>> BEGIN Provided information

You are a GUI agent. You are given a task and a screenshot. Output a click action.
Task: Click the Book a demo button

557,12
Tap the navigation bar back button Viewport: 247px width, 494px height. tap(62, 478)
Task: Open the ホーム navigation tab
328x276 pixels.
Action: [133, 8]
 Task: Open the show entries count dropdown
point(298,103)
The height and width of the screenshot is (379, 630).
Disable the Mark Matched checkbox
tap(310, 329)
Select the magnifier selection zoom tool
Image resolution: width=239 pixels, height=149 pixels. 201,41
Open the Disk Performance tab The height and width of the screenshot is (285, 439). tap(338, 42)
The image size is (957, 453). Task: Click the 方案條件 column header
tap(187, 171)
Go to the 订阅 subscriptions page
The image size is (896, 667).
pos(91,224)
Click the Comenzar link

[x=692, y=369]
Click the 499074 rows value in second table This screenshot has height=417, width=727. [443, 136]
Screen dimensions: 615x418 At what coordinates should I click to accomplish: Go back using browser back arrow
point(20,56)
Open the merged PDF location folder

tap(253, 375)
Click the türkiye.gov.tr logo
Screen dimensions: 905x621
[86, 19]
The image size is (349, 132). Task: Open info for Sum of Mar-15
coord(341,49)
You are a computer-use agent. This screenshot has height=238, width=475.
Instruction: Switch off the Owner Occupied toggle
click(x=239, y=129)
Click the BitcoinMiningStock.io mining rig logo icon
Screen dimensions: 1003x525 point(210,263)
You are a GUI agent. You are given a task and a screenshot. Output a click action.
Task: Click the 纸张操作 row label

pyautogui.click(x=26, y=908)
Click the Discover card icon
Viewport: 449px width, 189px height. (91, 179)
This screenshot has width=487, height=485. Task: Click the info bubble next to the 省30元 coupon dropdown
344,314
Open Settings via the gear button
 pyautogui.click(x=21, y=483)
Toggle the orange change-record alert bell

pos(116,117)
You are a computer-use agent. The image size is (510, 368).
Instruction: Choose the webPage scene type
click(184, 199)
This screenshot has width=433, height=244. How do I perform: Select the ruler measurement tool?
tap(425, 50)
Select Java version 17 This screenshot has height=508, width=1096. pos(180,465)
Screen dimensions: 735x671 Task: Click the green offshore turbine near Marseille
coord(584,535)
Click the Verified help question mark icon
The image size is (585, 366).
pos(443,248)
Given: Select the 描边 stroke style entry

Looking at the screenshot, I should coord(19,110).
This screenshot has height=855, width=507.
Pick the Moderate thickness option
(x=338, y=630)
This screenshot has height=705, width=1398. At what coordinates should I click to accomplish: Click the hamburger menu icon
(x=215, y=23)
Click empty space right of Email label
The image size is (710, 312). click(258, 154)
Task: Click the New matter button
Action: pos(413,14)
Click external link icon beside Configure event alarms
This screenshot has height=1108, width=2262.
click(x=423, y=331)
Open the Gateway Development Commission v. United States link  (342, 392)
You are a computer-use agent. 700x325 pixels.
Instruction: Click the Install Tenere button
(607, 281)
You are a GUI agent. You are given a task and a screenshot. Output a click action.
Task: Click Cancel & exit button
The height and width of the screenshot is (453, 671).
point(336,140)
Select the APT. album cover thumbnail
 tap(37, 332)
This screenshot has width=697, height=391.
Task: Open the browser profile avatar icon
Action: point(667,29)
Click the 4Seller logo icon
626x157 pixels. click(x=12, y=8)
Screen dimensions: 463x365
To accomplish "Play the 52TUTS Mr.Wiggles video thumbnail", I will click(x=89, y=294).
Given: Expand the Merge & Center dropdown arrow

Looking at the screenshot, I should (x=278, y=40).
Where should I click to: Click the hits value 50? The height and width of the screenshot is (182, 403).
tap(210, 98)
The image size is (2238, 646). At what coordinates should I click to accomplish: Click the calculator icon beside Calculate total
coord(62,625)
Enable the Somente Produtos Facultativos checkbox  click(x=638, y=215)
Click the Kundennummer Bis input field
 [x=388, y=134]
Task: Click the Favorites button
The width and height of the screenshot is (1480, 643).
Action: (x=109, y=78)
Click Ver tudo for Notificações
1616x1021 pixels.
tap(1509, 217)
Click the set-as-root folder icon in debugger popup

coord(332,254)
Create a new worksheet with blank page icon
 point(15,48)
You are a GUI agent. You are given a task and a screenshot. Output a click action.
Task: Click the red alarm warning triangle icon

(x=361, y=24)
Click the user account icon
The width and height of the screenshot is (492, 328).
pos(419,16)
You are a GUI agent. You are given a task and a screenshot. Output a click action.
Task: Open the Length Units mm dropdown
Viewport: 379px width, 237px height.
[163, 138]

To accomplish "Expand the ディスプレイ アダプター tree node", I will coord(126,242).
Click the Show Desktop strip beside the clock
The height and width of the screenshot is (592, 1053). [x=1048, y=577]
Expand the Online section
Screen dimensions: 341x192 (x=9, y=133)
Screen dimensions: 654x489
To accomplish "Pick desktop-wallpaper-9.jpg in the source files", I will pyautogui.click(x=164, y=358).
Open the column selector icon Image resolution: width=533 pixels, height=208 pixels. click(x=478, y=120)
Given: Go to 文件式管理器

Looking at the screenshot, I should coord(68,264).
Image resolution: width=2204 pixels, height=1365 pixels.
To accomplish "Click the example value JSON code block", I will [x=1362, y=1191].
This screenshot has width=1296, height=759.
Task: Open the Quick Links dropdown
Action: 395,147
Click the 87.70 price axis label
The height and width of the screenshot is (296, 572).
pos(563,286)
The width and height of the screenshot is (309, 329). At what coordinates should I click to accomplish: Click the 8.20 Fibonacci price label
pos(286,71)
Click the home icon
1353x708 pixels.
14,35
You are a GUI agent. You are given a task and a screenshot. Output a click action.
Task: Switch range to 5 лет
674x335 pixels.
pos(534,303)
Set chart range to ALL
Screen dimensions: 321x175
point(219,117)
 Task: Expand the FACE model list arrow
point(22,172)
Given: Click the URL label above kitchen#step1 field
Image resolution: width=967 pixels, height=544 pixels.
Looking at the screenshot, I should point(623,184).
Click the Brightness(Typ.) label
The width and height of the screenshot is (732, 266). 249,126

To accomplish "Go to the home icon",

>> END Provided information

Task prompt:
Reproduce the rows from the line with "Open the Gateway" up to and including the line with "point(15,48)", swapping "button" for "control" and keeping everything else the same.

Exercise response:
Open the Gateway Development Commission v. United States link  (342, 392)
You are a computer-use agent. 700x325 pixels.
Instruction: Click the Install Tenere control
(607, 281)
You are a GUI agent. You are given a task and a screenshot. Output a click action.
Task: Click Cancel & exit control
The height and width of the screenshot is (453, 671).
point(336,140)
Select the APT. album cover thumbnail
 tap(37, 332)
This screenshot has width=697, height=391.
Task: Open the browser profile avatar icon
Action: point(667,29)
Click the 4Seller logo icon
626x157 pixels. click(x=12, y=8)
Screen dimensions: 463x365
To accomplish "Play the 52TUTS Mr.Wiggles video thumbnail", I will click(x=89, y=294).
Given: Expand the Merge & Center dropdown arrow

Looking at the screenshot, I should (x=278, y=40).
Where should I click to: Click the hits value 50? The height and width of the screenshot is (182, 403).
tap(210, 98)
The image size is (2238, 646). At what coordinates should I click to accomplish: Click the calculator icon beside Calculate total
coord(62,625)
Enable the Somente Produtos Facultativos checkbox  click(x=638, y=215)
Click the Kundennummer Bis input field
 [x=388, y=134]
Task: Click the Favorites control
The width and height of the screenshot is (1480, 643).
Action: (x=109, y=78)
Click Ver tudo for Notificações
1616x1021 pixels.
tap(1509, 217)
Click the set-as-root folder icon in debugger popup

coord(332,254)
Create a new worksheet with blank page icon
 point(15,48)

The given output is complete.